How to complete this task ▸
Give the records again in full, exactly as they appear.

[Collected data entries]
###

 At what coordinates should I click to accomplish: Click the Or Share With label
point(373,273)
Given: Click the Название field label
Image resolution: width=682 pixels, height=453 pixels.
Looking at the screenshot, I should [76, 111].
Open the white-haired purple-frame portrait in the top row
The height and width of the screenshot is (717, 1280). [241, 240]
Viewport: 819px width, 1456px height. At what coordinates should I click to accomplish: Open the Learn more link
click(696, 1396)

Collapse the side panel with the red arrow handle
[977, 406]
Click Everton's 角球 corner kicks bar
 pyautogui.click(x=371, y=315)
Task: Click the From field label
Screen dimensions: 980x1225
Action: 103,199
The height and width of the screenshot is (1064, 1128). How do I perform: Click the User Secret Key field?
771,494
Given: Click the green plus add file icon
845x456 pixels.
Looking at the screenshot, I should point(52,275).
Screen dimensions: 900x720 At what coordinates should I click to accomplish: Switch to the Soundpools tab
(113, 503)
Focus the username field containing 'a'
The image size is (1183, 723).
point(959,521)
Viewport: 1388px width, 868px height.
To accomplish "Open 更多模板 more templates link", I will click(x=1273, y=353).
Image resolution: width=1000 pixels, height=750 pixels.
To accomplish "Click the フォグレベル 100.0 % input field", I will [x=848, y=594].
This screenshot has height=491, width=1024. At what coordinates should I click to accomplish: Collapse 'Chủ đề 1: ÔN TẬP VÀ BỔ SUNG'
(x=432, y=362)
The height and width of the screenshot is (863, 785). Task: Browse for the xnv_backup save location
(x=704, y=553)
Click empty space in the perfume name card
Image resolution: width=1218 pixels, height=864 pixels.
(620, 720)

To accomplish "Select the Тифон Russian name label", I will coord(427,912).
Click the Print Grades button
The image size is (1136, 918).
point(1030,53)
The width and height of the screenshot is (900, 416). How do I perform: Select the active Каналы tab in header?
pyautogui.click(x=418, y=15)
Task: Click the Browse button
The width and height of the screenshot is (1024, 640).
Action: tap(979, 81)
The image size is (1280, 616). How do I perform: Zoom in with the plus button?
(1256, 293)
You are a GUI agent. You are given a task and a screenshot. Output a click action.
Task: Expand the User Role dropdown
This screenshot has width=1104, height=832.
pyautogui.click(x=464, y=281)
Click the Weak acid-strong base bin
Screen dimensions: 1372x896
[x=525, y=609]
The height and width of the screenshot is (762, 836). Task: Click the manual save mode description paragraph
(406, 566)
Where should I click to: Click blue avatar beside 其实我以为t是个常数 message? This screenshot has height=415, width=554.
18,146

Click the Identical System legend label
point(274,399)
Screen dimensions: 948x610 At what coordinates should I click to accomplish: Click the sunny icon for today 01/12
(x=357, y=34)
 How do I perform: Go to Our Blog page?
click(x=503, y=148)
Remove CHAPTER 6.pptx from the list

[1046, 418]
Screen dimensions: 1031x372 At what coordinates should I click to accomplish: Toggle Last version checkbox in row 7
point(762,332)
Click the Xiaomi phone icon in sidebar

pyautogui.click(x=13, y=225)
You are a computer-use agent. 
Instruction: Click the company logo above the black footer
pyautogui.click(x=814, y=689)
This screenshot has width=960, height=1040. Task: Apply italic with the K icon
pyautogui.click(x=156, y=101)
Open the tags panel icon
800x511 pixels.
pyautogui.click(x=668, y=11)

###

Response to the exercise ▸
 At what coordinates should I click to accomplish: Click the Or Share With label
point(373,273)
Given: Click the Название field label
Image resolution: width=682 pixels, height=453 pixels.
Looking at the screenshot, I should [76, 111].
Open the white-haired purple-frame portrait in the top row
The height and width of the screenshot is (717, 1280). [241, 240]
Viewport: 819px width, 1456px height. At what coordinates should I click to accomplish: Open the Learn more link
click(696, 1396)

Collapse the side panel with the red arrow handle
[977, 406]
Click Everton's 角球 corner kicks bar
 pyautogui.click(x=371, y=315)
Task: Click the From field label
Screen dimensions: 980x1225
Action: 103,199
The height and width of the screenshot is (1064, 1128). How do I perform: Click the User Secret Key field?
771,494
Given: Click the green plus add file icon
845x456 pixels.
Looking at the screenshot, I should point(52,275).
Screen dimensions: 900x720 At what coordinates should I click to accomplish: Switch to the Soundpools tab
(113, 503)
Focus the username field containing 'a'
The image size is (1183, 723).
point(959,521)
Viewport: 1388px width, 868px height.
To accomplish "Open 更多模板 more templates link", I will click(x=1273, y=353).
Image resolution: width=1000 pixels, height=750 pixels.
To accomplish "Click the フォグレベル 100.0 % input field", I will [x=848, y=594].
This screenshot has height=491, width=1024. At what coordinates should I click to accomplish: Collapse 'Chủ đề 1: ÔN TẬP VÀ BỔ SUNG'
(x=432, y=362)
The height and width of the screenshot is (863, 785). Task: Browse for the xnv_backup save location
(x=704, y=553)
Click empty space in the perfume name card
Image resolution: width=1218 pixels, height=864 pixels.
(620, 720)

To accomplish "Select the Тифон Russian name label", I will coord(427,912).
Click the Print Grades button
The image size is (1136, 918).
point(1030,53)
The width and height of the screenshot is (900, 416). How do I perform: Select the active Каналы tab in header?
pyautogui.click(x=418, y=15)
Task: Click the Browse button
The width and height of the screenshot is (1024, 640).
Action: tap(979, 81)
The image size is (1280, 616). How do I perform: Zoom in with the plus button?
(1256, 293)
You are a GUI agent. You are given a task and a screenshot. Output a click action.
Task: Expand the User Role dropdown
This screenshot has width=1104, height=832.
pyautogui.click(x=464, y=281)
Click the Weak acid-strong base bin
Screen dimensions: 1372x896
[x=525, y=609]
The height and width of the screenshot is (762, 836). Task: Click the manual save mode description paragraph
(406, 566)
Where should I click to: Click blue avatar beside 其实我以为t是个常数 message? This screenshot has height=415, width=554.
18,146

Click the Identical System legend label
point(274,399)
Screen dimensions: 948x610 At what coordinates should I click to accomplish: Click the sunny icon for today 01/12
(x=357, y=34)
 How do I perform: Go to Our Blog page?
click(x=503, y=148)
Remove CHAPTER 6.pptx from the list

[1046, 418]
Screen dimensions: 1031x372 At what coordinates should I click to accomplish: Toggle Last version checkbox in row 7
point(762,332)
Click the Xiaomi phone icon in sidebar

pyautogui.click(x=13, y=225)
You are a computer-use agent. 
Instruction: Click the company logo above the black footer
pyautogui.click(x=814, y=689)
This screenshot has width=960, height=1040. Task: Apply italic with the K icon
pyautogui.click(x=156, y=101)
Open the tags panel icon
800x511 pixels.
pyautogui.click(x=668, y=11)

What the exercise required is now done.